A ellas debe añadírsele que las dos grandes prioridades por él elegidas para su mandato -aunque exigidas por la coyuntura y establecidas de acuerdo con los primeros ministros- entrañan muy escasa capacidad de generar pasiones populares y de movilizar a la ciudadanía, pese a ser imprescindibles. En efecto, la reforma administrativa de la eurocracia se percibe por la opinión como algo lejano, abstruso o ininteresante. Y el proceso de ampliación de la UE al Este, como una apuesta a largo plazo, que incluye un deber moral e histórico, sí, pero aparece cargada de incógnitas, en un periodo histórico en el que por desgracia crece el "miedo al otro" y la presión demográfico-migratoria de los países vecinos suscita reacciones endogámicas o xenófobas.

Pero está también lo que seguramente constituye el gran error personal de Prodi, sólo imputable a él mismo, el de creerse jefe de un auténtico Gobierno e ignorar el enorme cúmulo de mediaciones que debe torear la Comisión. Interrogado por este asunto, respondió en una ocasión: "¿Qué soy, pues, un farmacéutico? ¿Qué es esta casa, una farmacia? ¿Pero claro que es un Gobierno, porque yo tengo poderes de Gobierno, tengo poderes ejecutivos". El problema radica en que la Comisión es, al mismo tiempo, más que un Gobierno nacional -por el extenso ámbito territorial en el que ejerce sus funciones- y mucho menos que cualquiera de ellos, porque no puede gobernar por decreto, porque necesita más imperiosamente el acuerdo de las otras instituciones (Consejo y Parlamento) y, sobre todo, porque se ve impelida a fabricarse dentro de ellas mayorías ad hoc, cuando a los ejecutivos nacionales se les supone en general respaldados por una mayoría parlamentaria automática.
----
## [Instrucciones]
[1] Reescribe el pasaje del texto sobre Prodi y la Comisión que va desde "A ellas debe" hasta "endogámicas o xenófobas.", y cambia "eurocracia" por "burocracia comunitaria".
[2] Según el texto sobre Prodi y la Comisión, ¿cómo percibe la opinión pública la reforma administrativa de la eurocracia?
[3] Prosigue el texto sobre Prodi y la Comisión a partir de su última oración.

## [Datos proporcionados]
----
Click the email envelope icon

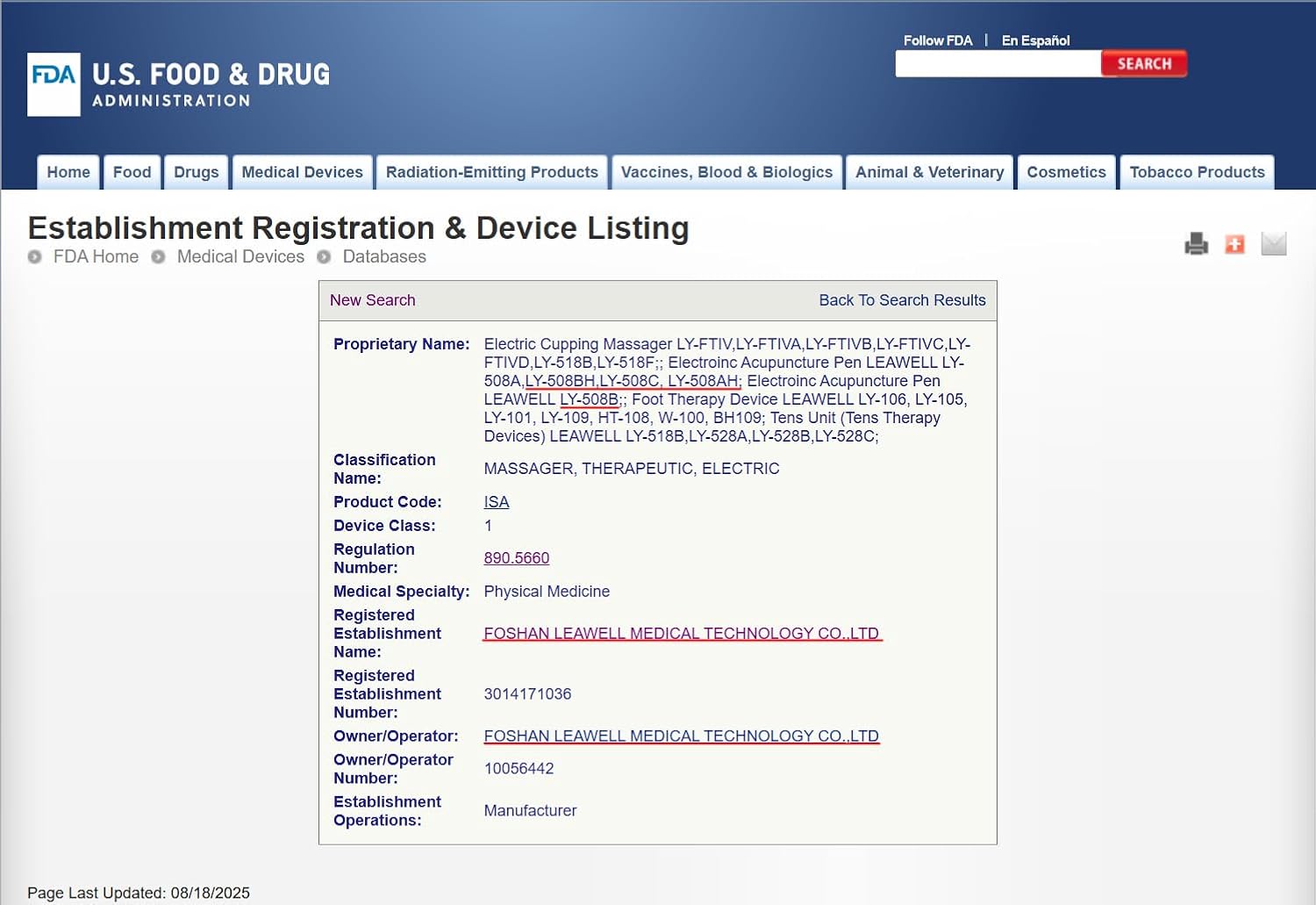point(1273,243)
----
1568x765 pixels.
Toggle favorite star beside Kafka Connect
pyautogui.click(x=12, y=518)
----
## [Resultados]
[1]
A ellas debe añadírsele que las dos grandes prioridades por él elegidas para su mandato -aunque exigidas por la coyuntura y establecidas de acuerdo con los primeros ministros- entrañan muy escasa capacidad de generar pasiones populares y de movilizar a la ciudadanía, pese a ser imprescindibles. En efecto, la reforma administrativa de la burocracia comunitaria se percibe por la opinión como algo lejano, abstruso o ininteresante. Y el proceso de ampliación de la UE al Este, como una apuesta a largo plazo, que incluye un deber moral e histórico, sí, pero aparece cargada de incógnitas, en un periodo histórico en el que por desgracia crece el "miedo al otro" y la presión demográfico-migratoria de los países vecinos suscita reacciones endogámicas o xenófobas.

[2] Como algo lejano, abstruso o ininteresante.

[3]
Convencido de su liderazgo institucional, lleno de fe en las proclamas de los gobiernos que propugnaban un presidencialismo en Bruselas y acostumbrado al ejercicio romano del poder, Prodi aterrizó en la capital belga y empezó a actuar no como jefe de una institución -fundamental- de la UE, sino casi como presidente de Europa. Tras salvar con extrema habilidad los numerosos escollos de la ratificación parlamentaria, prodigó los ambiciosos gestos mediáticos, como una sorpresiva visita a Bill Clinton en Washington o el peregrinaje al campo de concentración de Auschwitz. Enseguida cometió errores de bulto propios de quienes están convencidos de que las apariencias del poder -algo nunca negligible, como demostró toda su vida Charles de Gaulle- son mucho más decisivas que el ejercicio discreto y eficaz de los poderes. Se negó a asistir a los Consejos de Asuntos Generales (ministros de Exteriores) y a los Ecofines (ministros de Economía y Hacienda), los foros en los que se maduran las grandes decisiones, a los que Delors echaba continuos pulsos, peleándose, convenciéndoles, ganando unas veces y perdiendo otras.

Unos dicen que por vanidad, otros que por error de cálculo, quiso colocarse así, mediante su ausencia, por encima de los ministros más influyentes, y equipararse sólo con los jefes de éstos en las cumbres del Consejo Europeo. Cuando se avino, este otoño, a personarse en el Ecofin, hizo el guiño a medias, rehuyó compartir la conferencia de prensa con el ministro francés, Laurent Fabius, el presidente de turno. En cualquier caso, el gesto de asistir fue tardío. Los ministros no ocultan su descontento y desconfianza. Y los jefes de Gobierno, encantados de haberse conocido, refuerzan su tendencia a convertir al Consejo Europeo, es decir, a sí mismos, en clave de bóveda de la construcción europea.

De modo que el enamoramiento entre Prodi y el Consejo, sus padrinos, ha durado lo que una estrella fugaz. Sólo ante el Parlamento de Estrasburgo conserva predicamento, lo que plasma su ruptura del equilibrio institucional que no obstante, en plena ortodoxia doctrinal europeísta, predica con ahínco.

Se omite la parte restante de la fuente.